Poster
in
Workshop: Structured Probabilistic Inference and Generative Modeling
Regression-Stratified Sampling for Optimized Algorithm Selection in Time-Constrained Tabular AutoML
Mehdi Bahrami · So Hasegawa · Lei Liu · Wei-Peng Chen
Keywords: [ Tabular AutoML ] [ Regression-Stratified Sampling ] [ Time-Constrained AutoML ] [ Probability Density Function (PDF) ] [ Algorithm Selection ]
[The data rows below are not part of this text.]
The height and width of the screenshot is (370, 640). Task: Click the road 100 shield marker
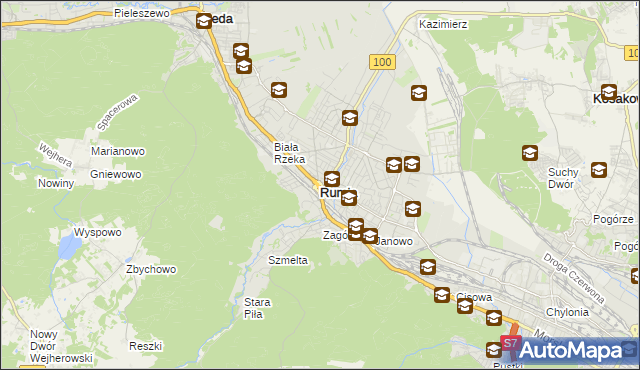click(x=382, y=62)
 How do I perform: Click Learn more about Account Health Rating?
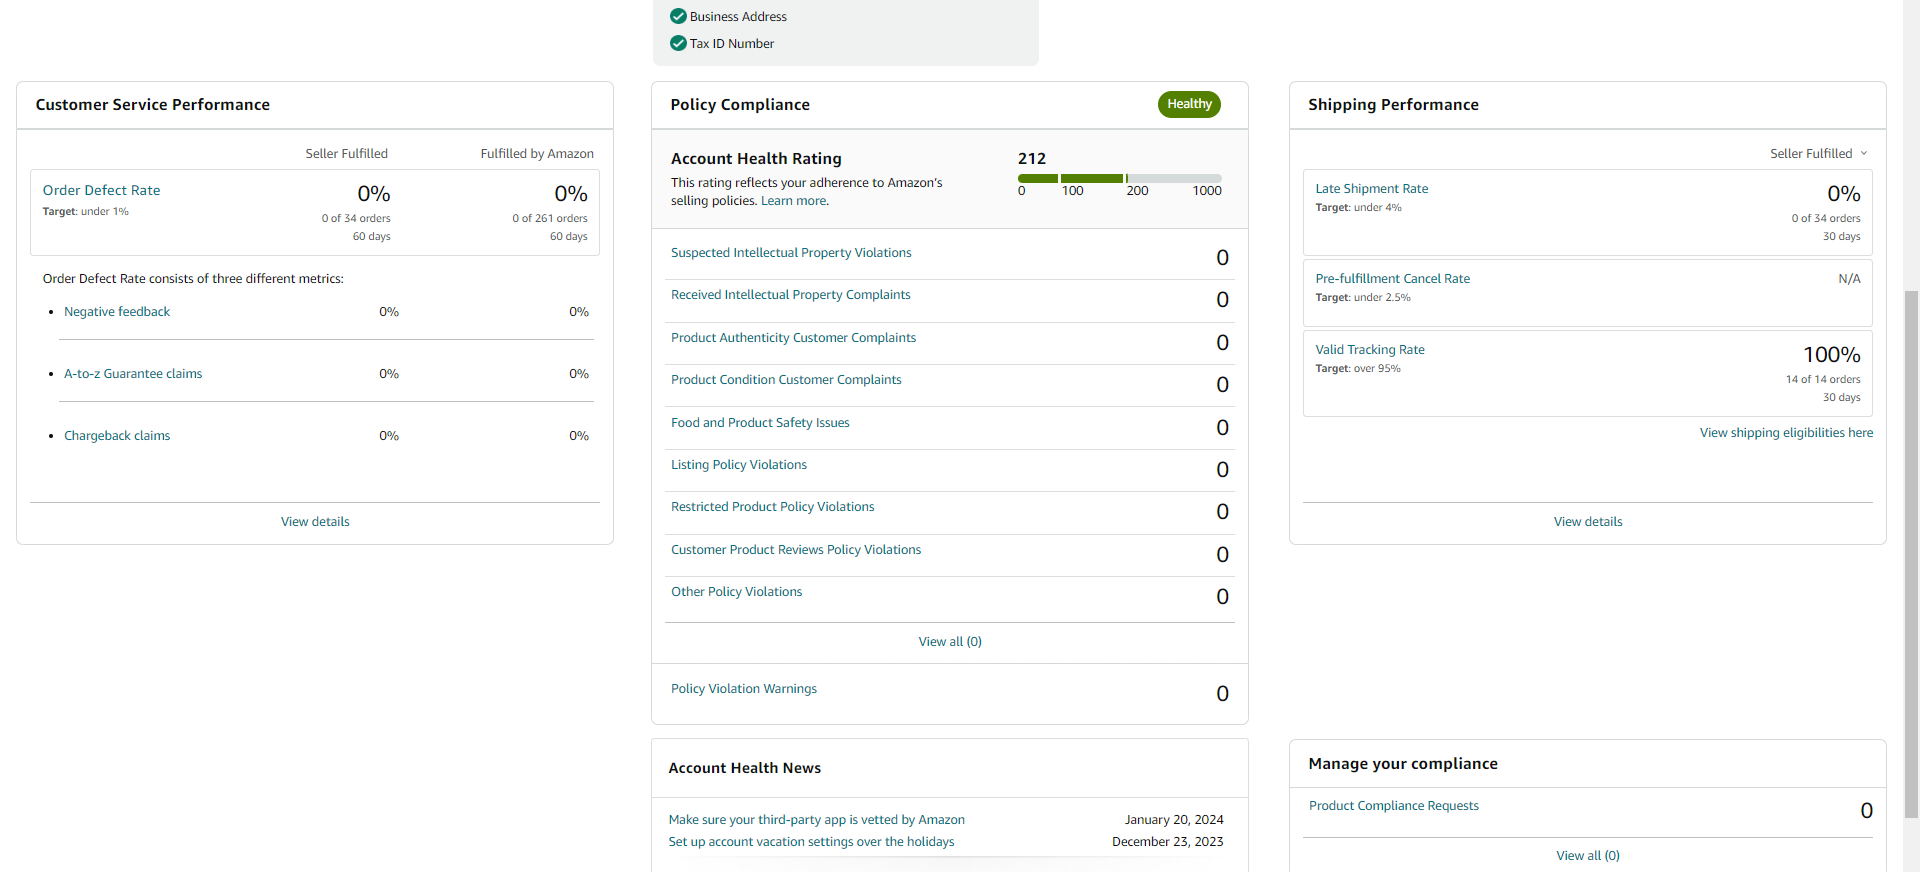pos(794,201)
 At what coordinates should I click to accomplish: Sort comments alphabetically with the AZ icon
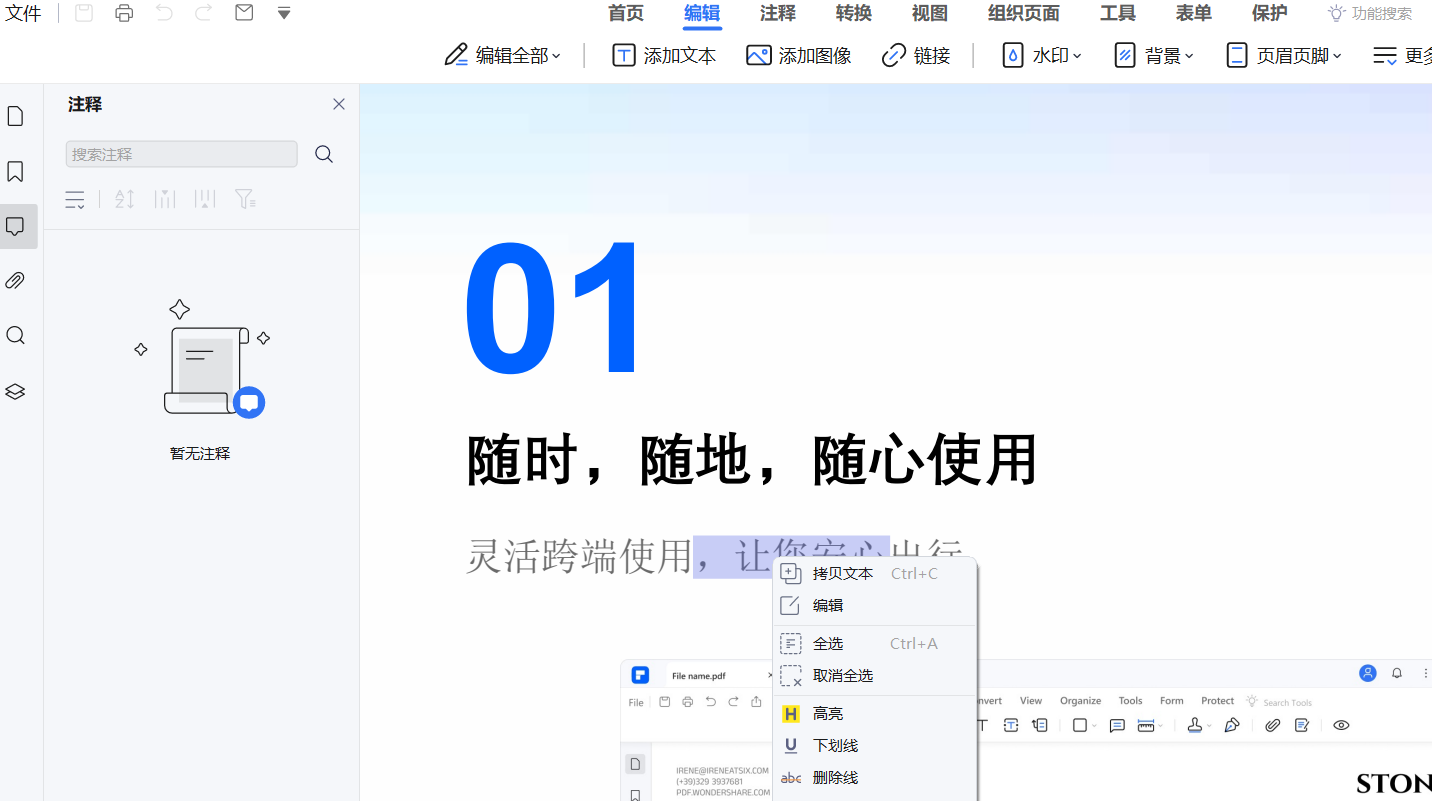click(124, 199)
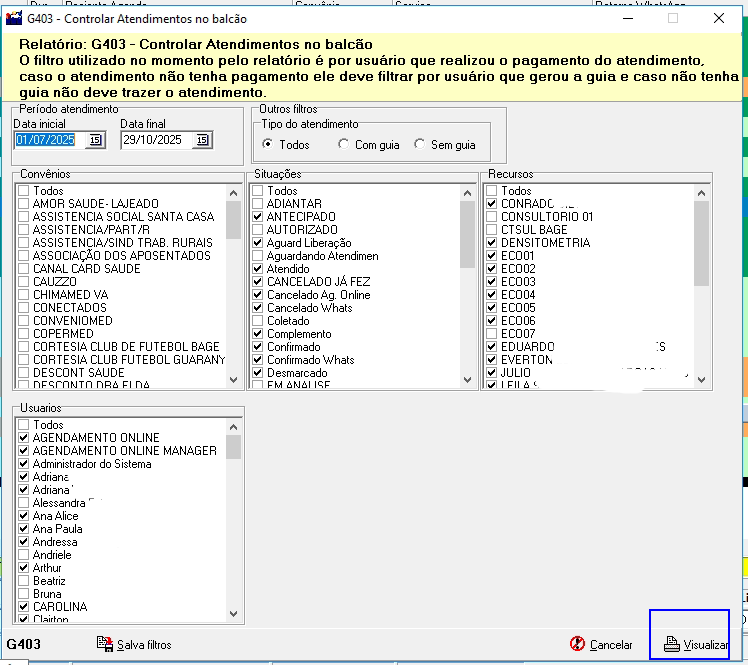Click the Salva filtros disk icon
Screen dimensions: 748x665
[105, 644]
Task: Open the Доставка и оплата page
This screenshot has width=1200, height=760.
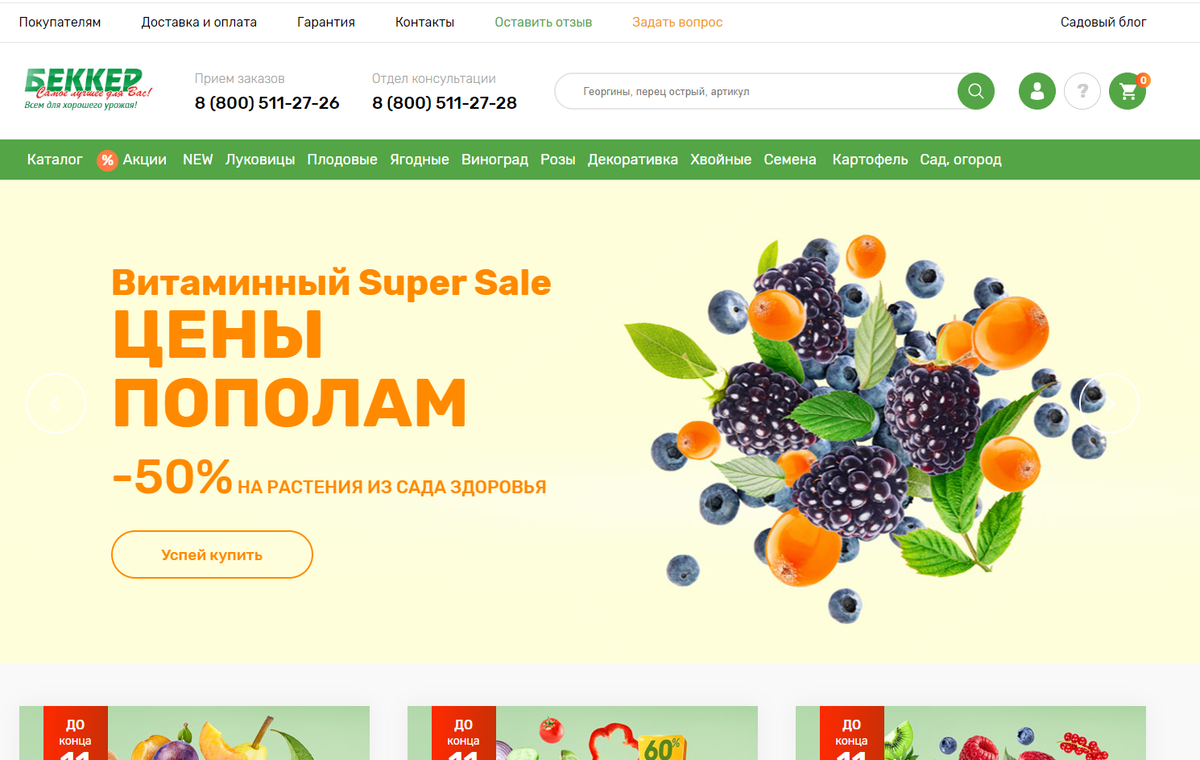Action: click(x=199, y=22)
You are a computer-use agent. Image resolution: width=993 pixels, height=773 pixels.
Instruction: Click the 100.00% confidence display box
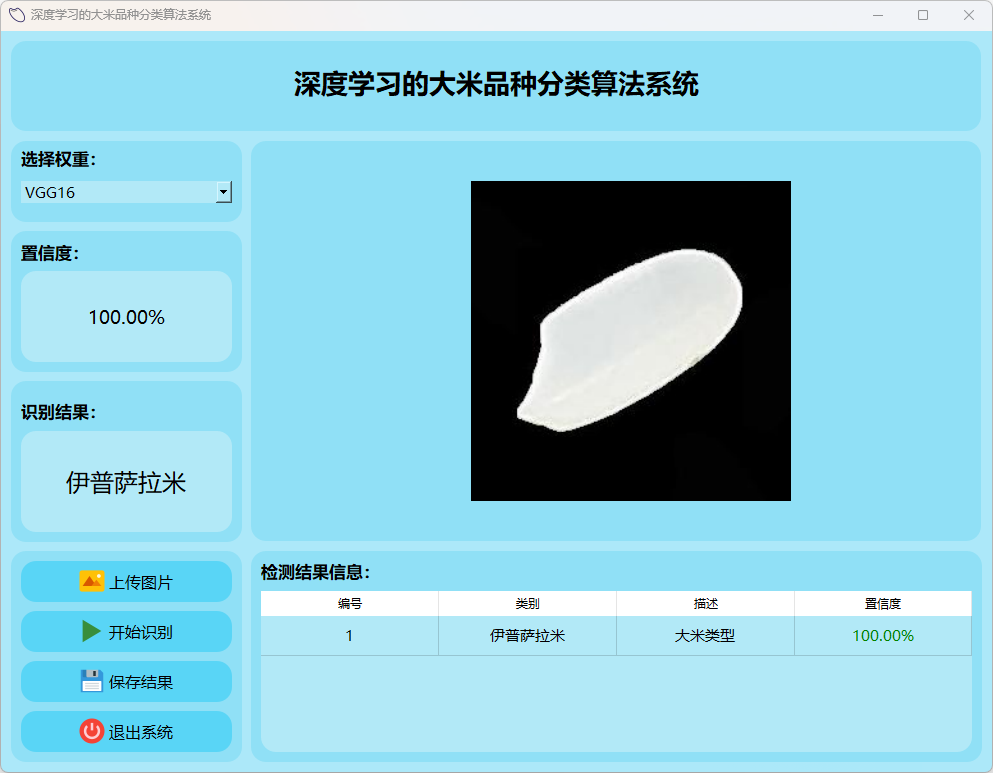pos(126,317)
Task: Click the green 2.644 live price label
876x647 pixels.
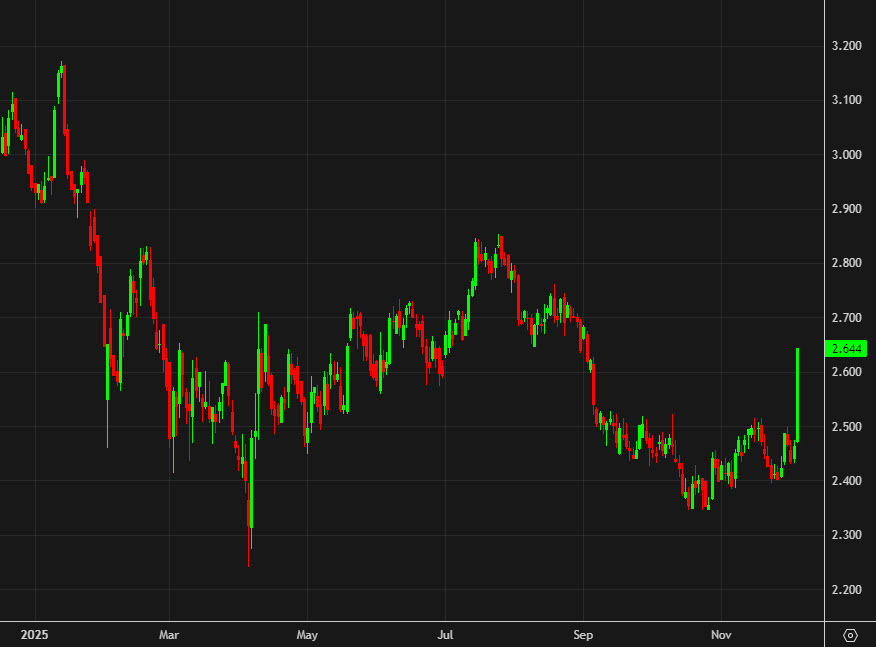Action: tap(846, 347)
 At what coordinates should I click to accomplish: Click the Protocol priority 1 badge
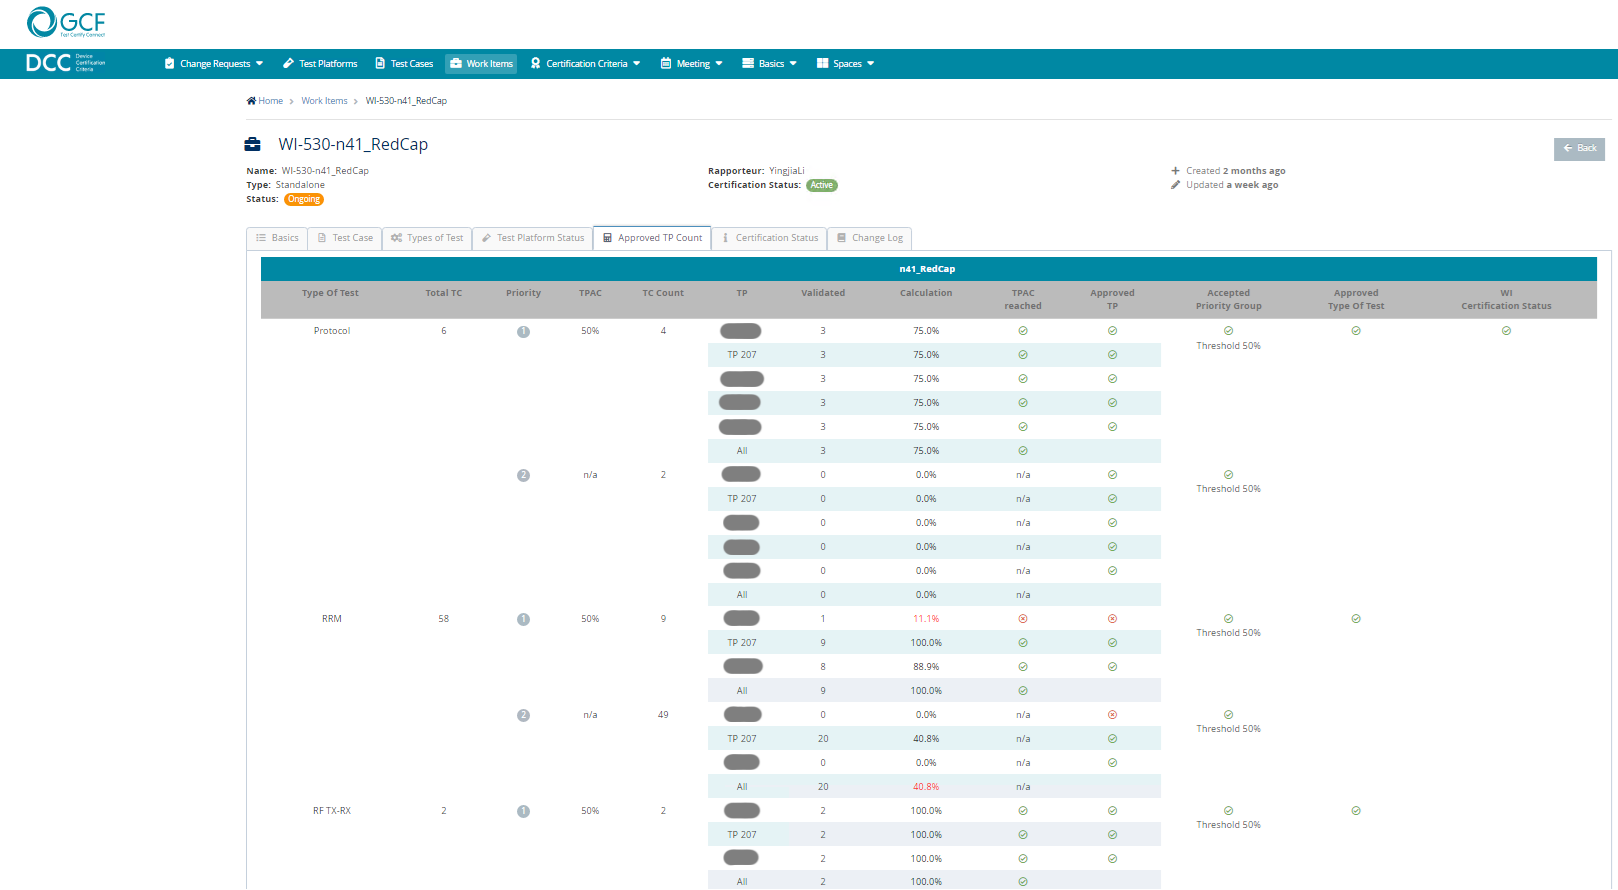pyautogui.click(x=523, y=332)
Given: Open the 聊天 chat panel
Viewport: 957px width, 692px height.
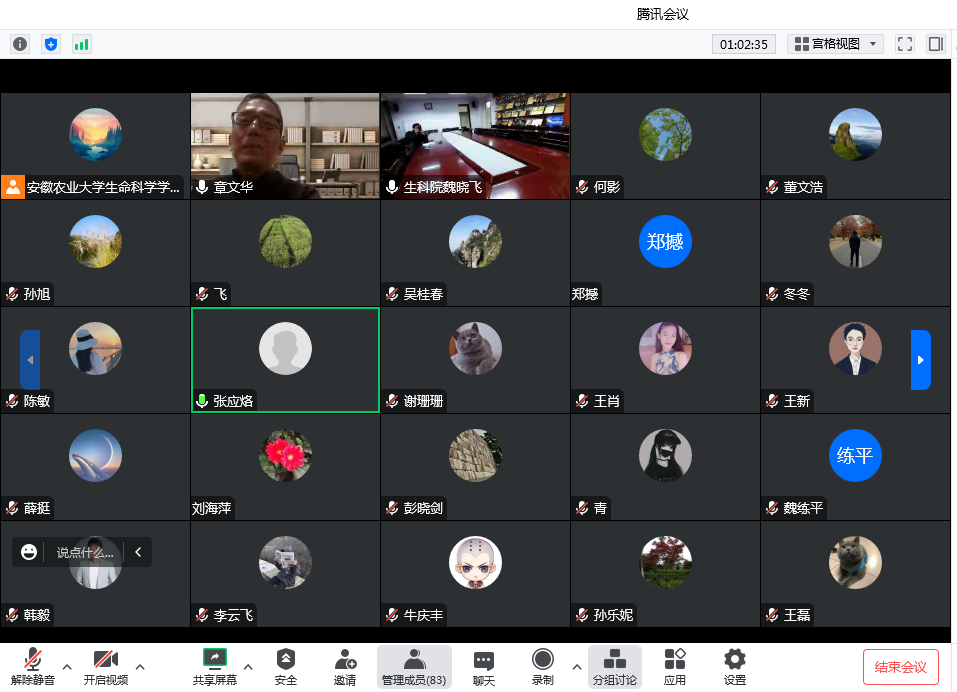Looking at the screenshot, I should coord(484,667).
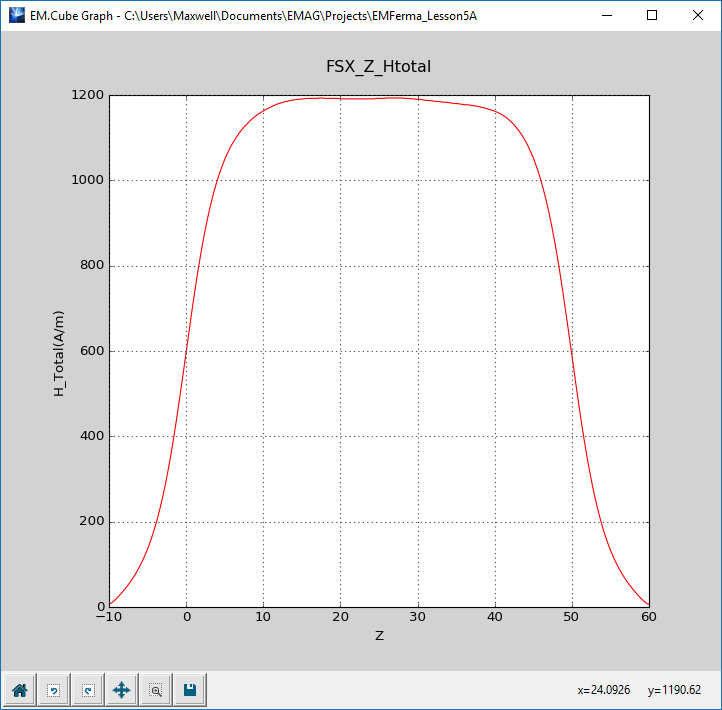This screenshot has height=710, width=722.
Task: Save the figure with the floppy disk icon
Action: click(189, 690)
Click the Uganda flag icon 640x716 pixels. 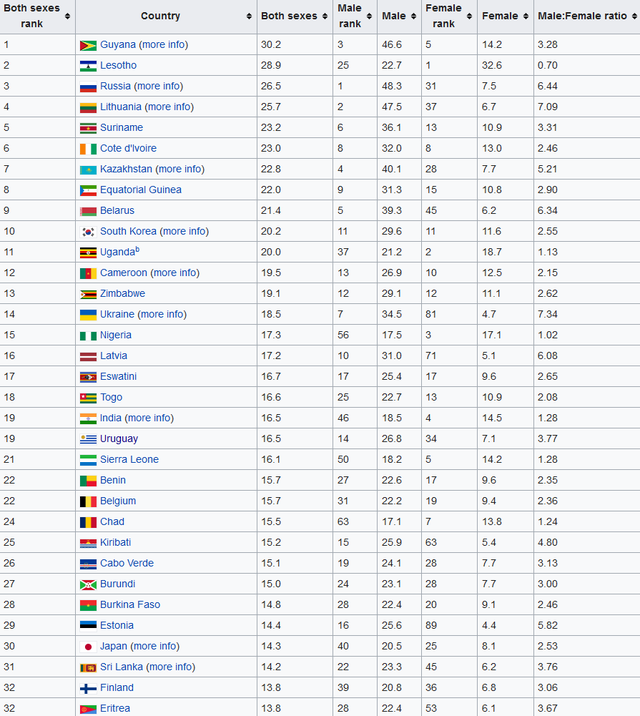[88, 253]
The selection of a machine-learning (ML) algorithm is indispensable for tabular AutoML training. Finding an optimized algorithm from a search space can be expensive for large tabular datasets, especially under time constraints. In this study, we introduce a novel Regression-Stratified Sampling approach that optimizes algorithm selection by minimizing distribution distance between a subset of data and the target variable(s) in the full-scale dataset via Probability Density Function (PDF). Additionally, we introduce a PDF Energy metric, based on relative entropy, to identify an optimized ML algorithm from the search space.Our comprehensive evaluation results demonstrate that the proposed approach successfully selects optimized algorithms from a search space of atomic and ensemble models, outperforming simple random sampling methods. We also conduct a thorough evaluation against Kullback-Leibler (KL) divergence, where the PDF Energy metric proves superior in algorithm selection.Furthermore, we validate our approach for ML algorithm selection in an end-to-end scenario across 31 public datasets using 6 tabular AutoML tools. The empirical results indicate that our proposed method efficiently utilizes Regression-Stratified Sampling and reliably identifies an optimized machine learning algorithm for tabular data through the PDF Energy metric under time constraints.